──────── INPUT FOR THIS TASK ────────

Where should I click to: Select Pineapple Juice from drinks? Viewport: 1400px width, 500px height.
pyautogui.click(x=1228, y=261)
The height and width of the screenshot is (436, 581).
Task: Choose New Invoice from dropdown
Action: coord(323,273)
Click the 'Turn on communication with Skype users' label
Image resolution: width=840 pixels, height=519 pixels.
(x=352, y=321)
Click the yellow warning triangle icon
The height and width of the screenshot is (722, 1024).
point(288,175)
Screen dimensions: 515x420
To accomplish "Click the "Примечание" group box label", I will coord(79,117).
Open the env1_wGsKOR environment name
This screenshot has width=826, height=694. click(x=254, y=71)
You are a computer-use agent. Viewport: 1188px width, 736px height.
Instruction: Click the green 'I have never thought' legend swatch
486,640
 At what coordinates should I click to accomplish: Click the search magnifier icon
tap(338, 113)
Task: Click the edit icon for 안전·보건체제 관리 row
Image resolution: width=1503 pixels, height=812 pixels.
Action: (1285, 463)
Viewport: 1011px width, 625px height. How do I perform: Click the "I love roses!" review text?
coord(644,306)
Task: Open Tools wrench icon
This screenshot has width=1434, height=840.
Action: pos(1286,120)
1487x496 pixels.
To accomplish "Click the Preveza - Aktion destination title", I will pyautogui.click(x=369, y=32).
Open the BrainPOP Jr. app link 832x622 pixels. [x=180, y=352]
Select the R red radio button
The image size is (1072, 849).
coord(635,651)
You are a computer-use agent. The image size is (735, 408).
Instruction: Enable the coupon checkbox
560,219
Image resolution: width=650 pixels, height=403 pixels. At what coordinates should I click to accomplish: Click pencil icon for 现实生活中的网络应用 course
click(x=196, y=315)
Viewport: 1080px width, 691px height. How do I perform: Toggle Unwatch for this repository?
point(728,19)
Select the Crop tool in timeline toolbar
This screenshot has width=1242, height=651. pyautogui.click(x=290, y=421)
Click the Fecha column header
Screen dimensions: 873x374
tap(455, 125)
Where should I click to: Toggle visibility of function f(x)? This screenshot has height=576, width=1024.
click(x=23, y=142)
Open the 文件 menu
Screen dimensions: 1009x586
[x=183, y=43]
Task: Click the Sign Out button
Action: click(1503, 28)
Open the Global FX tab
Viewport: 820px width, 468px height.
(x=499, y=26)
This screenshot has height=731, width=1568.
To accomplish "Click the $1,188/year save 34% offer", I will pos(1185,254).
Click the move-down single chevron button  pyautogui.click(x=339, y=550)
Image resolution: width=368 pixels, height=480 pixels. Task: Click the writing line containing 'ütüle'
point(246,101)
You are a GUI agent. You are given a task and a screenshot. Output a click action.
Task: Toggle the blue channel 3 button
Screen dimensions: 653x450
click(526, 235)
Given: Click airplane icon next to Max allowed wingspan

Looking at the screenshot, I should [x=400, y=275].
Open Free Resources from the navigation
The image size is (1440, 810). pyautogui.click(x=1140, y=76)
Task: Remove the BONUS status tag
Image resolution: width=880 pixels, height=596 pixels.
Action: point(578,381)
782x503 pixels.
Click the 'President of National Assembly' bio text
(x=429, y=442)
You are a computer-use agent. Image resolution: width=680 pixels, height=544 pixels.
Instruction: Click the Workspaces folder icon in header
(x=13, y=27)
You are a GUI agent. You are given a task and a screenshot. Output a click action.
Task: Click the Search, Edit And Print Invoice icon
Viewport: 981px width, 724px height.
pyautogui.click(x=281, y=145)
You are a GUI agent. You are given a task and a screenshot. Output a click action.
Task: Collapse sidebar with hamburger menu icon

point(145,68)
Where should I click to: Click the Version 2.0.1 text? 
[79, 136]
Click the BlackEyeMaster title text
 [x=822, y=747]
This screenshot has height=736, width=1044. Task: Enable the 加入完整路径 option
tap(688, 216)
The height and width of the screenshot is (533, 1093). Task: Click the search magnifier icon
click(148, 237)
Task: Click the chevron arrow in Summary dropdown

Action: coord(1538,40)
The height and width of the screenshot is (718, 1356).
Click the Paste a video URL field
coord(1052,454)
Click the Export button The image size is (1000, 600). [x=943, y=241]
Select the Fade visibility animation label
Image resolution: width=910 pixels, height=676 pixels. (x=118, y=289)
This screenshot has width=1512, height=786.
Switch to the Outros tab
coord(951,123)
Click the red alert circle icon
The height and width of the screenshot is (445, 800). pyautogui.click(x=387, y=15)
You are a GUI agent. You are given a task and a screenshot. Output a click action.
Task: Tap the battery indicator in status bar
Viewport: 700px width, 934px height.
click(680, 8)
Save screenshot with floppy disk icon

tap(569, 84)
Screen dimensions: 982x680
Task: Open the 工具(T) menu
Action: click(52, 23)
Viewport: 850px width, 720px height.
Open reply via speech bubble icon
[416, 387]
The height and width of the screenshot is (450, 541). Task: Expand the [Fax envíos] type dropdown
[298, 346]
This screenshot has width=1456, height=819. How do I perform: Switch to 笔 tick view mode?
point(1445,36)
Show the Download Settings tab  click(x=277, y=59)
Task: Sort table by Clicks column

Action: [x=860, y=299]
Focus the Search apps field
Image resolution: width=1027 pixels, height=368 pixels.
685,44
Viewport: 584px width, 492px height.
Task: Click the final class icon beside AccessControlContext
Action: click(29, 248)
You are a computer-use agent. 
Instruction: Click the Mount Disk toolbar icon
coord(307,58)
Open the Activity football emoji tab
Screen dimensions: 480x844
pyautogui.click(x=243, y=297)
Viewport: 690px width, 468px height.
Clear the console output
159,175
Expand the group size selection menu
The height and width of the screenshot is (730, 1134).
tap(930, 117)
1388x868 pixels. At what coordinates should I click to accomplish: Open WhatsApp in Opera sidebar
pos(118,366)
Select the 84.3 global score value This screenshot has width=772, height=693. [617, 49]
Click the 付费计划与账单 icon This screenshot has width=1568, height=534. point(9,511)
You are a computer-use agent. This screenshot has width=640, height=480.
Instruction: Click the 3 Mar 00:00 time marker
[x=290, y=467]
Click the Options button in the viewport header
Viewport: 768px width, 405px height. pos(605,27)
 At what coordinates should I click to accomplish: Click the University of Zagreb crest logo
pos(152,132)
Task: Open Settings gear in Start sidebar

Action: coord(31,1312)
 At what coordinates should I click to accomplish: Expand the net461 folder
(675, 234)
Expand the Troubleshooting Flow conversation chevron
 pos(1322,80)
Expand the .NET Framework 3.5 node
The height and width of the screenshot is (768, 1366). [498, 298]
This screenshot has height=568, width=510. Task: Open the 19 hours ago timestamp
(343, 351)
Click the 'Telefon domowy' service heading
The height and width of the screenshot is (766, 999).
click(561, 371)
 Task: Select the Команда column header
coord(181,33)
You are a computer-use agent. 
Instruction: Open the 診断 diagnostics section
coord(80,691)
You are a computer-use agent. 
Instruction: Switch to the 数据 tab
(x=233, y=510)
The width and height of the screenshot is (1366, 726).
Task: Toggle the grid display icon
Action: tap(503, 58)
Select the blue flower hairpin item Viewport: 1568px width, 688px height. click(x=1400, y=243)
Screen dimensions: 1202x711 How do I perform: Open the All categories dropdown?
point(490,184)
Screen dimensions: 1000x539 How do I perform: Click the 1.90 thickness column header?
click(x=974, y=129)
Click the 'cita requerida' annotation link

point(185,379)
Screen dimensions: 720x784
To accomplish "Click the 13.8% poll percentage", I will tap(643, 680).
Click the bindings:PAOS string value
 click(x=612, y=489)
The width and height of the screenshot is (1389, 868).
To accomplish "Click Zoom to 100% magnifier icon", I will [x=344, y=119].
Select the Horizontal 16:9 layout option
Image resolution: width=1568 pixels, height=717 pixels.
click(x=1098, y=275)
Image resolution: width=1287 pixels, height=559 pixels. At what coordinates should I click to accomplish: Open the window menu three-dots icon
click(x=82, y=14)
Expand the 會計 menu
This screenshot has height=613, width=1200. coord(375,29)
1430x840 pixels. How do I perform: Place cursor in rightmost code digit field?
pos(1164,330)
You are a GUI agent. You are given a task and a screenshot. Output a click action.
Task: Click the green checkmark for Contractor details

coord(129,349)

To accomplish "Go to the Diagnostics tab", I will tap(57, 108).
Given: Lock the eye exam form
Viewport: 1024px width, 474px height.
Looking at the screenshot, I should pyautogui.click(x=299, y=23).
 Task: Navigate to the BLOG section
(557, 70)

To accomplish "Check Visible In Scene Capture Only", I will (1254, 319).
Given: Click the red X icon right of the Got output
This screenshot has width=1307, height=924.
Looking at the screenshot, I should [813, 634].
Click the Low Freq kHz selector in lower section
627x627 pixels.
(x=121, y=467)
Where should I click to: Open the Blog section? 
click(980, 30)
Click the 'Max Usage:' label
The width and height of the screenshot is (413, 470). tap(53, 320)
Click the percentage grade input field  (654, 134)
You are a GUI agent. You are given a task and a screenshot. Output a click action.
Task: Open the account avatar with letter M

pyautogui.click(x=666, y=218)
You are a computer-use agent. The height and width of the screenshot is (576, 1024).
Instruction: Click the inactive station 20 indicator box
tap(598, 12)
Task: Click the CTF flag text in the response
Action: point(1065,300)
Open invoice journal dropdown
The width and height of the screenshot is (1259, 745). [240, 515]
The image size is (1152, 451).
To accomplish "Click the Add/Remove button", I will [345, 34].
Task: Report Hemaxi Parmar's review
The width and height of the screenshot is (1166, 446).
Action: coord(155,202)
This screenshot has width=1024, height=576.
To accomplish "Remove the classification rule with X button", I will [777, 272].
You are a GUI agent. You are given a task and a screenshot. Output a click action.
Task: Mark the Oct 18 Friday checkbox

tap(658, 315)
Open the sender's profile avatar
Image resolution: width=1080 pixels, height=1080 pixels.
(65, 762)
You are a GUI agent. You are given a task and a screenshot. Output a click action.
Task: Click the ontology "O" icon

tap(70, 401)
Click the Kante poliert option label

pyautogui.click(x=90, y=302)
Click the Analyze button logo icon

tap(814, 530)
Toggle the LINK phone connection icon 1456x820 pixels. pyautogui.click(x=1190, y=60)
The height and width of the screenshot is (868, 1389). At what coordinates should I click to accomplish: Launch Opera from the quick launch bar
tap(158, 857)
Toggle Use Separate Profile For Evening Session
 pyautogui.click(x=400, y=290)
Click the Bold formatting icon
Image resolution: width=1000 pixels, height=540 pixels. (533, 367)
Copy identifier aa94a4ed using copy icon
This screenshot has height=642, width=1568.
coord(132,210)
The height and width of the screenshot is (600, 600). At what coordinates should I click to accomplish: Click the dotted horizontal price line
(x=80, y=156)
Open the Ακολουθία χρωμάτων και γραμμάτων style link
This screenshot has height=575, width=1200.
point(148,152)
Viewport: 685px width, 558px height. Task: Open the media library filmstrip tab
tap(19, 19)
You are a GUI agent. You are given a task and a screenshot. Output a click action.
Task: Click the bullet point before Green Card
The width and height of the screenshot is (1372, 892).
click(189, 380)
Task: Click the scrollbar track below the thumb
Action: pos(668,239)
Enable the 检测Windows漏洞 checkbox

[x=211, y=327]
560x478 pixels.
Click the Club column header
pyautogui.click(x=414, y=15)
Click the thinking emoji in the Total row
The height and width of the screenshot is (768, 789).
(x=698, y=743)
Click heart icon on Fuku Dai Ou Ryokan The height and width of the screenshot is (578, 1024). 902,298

────────

The expected output is each line of the records above that includes the word "will".

> [OUTPUT OF THE TASK]:
To accomplish "Click the "Примечание" group box label", I will coord(79,117).
To accomplish "Click the Preveza - Aktion destination title", I will pyautogui.click(x=369, y=32).
To accomplish "Click the $1,188/year save 34% offer", I will pos(1185,254).
To accomplish "Click the 13.8% poll percentage", I will tap(643, 680).
To accomplish "Click Zoom to 100% magnifier icon", I will [x=344, y=119].
To accomplish "Go to the Diagnostics tab", I will tap(57, 108).
To accomplish "Check Visible In Scene Capture Only", I will (1254, 319).
To accomplish "Click the Add/Remove button", I will [345, 34].
To accomplish "Remove the classification rule with X button", I will [777, 272].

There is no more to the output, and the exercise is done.